O atraso de meia-hora impacientou o público, que logo se acalmou quando, às 21h30, Caetano adentrou o palco, de camisa branca, desabotoada e esvoaçante, calça colorida e descalço. O público vibrou, todos se levantaram e o aplaudiram de pé, entre gritos e assovios. Nas primeiras músicas, tudo calmo, as pessoas vibravam. Mas na quarta canção começaram os problemas com o som e algumas pessoas se impacientaram. Caetano pede desculpas e puxa um sucesso que os baianos já conheciam: “Cada Macaco no seu Galho”, do amigo Riachão. Nessa hora, Caetano põe as mãos na cintura e começa a requebrar. Começam assovios, vaias e a reação das pessoas logo evolui para ofensas. Alguns gritam “viado”, “bicha”, “entendido”. O clima fica tenso, mas Caetano prossegue e quando começa a cantar “A Volta da Asa Branca”, de Luiz Gonzaga, novamente acontecem problemas com o som. E em meio à mistura do irritante som da microfonia com a vaia ensurdecedora, novos xingamentos. Bastante irritado, Caetano “roda a baiana”, responde aos xingamentos com ofensas, atira o microfone ao chão e sai correndo para o camarim. Um providencial cordão de isolamento com soldados da PM evita que algumas pessoas ensandecidas invadam o palco, quebrem os instrumentos ou até mesmo tentem linchá-lo.

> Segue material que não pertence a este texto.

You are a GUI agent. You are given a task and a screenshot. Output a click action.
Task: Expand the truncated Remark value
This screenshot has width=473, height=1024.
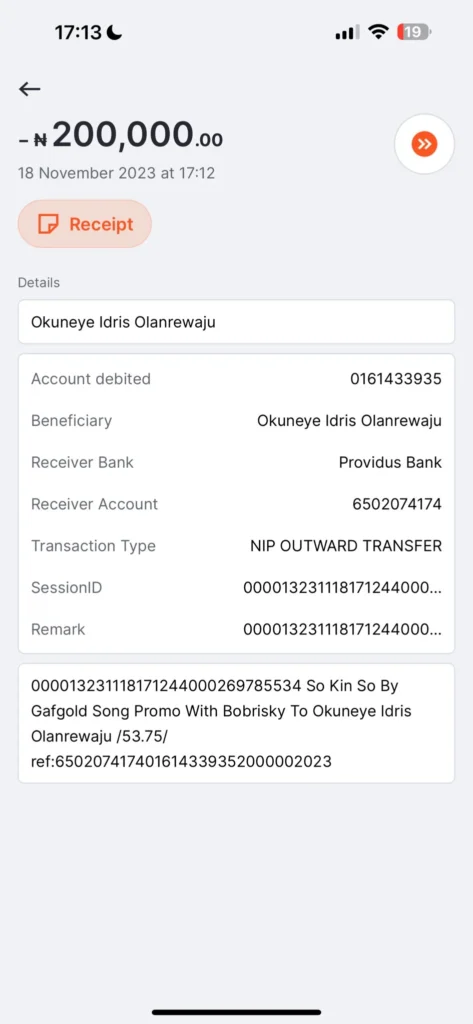coord(342,630)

Mesmo com a suspensão, muita gente permanece nas arquibancadas atirando objetos no palco vazio e começa a gritar pedindo o dinheiro de volta. Confusão formada, Caetano é levado pelos policiais para a Delegacia de Jogos e Costumes, onde iria prestar depoimento no inquérito a ser aberto. A direção do TCA se faz presente e anuncia que a renda ficaria retida até que a Justiça se pronunciasse. Na delegacia, uma dezena de pessoas assiste ao depoimento do artista; entre elas, um desolado seu Zezinho, uma sempre serena dona Canô e uma agitada Dedé Veloso. Do lado de fora, alguns fãs mais fiéis e solidários aguardam e o aplaudem quando Caetano é liberado, já na madrugada do domingo.
À tarde, já refeito após horas de sono e do descanso da noite e madrugada agitadas, Caetano recebeu alguns jornalistas em sua casa, em Ondina. Ele explicou o incidente e admitiu: “Errei sim. Eu não devia dizer palavras tão grosseiras em público”. Mas também tentou justificar-se: “Eu não sou moralista, mas acho que no meu xingamento ao público não existiu nenhuma obscenidade. Ninguém é ingênuo de chocar-se com o que eu disse num momento de emoção. Quando apresentei este mesmo show em Goiânia, muitas pessoas gritaram, latiam... mas eu não me abalei. Aqui era diferente, estava na minha terra, com minha família presente, era uma coisa muito próxima”.
O fato foi bastante comentado em toda Salvador, naqueles dias que antecederam o verão de 73/74. Mas logo foi superado e, em janeiro, ele fez um novo show em Salvador, dessa vez sem nenhum incidente, no Teatro Vila Velha, com Gilberto Gil e Gal Costa. Este espetáculo resultou no álbum “Temporada de Verão – Ao Vivo na Bahia”. E no mês seguinte Caetano e o público baiano fizeram as pazes de vez. Era Carnaval e ele lançou “Frevo do Trio Elétrico” e todos cantaram “Abram alas minha gente/que o frevo vai passar/é o famoso trio/de Dodô e Osmar/Quando sai às ruas/Alegria é geral/é quem mais anima nosso Carnaval...” Quando Caetano subiu no trio de Dodô e Osmar para cantar, em plena Praça Castro Alves, ovação e delírio geral! Eu, presente a esses dois momentos tão distintos, separados apenas por dois meses, guardei-os indeléveis em minha memória e minha emoção!



Um comentário:

  1. eu estava nesse show. nessa época dona canô morava na Rua Francisco Ferraro, rua lateral ao colégio Central, no edifício era um ap por andar eles moravam no terceiro andar e minha avó Angelina Copelo Grimaldi no quarto. eu era moleque e ficava maravilhado de ver o movimento. eu tinha estudado com Irene na Escolinha Ana Nery na Saúde quando eu tinha 10 anos.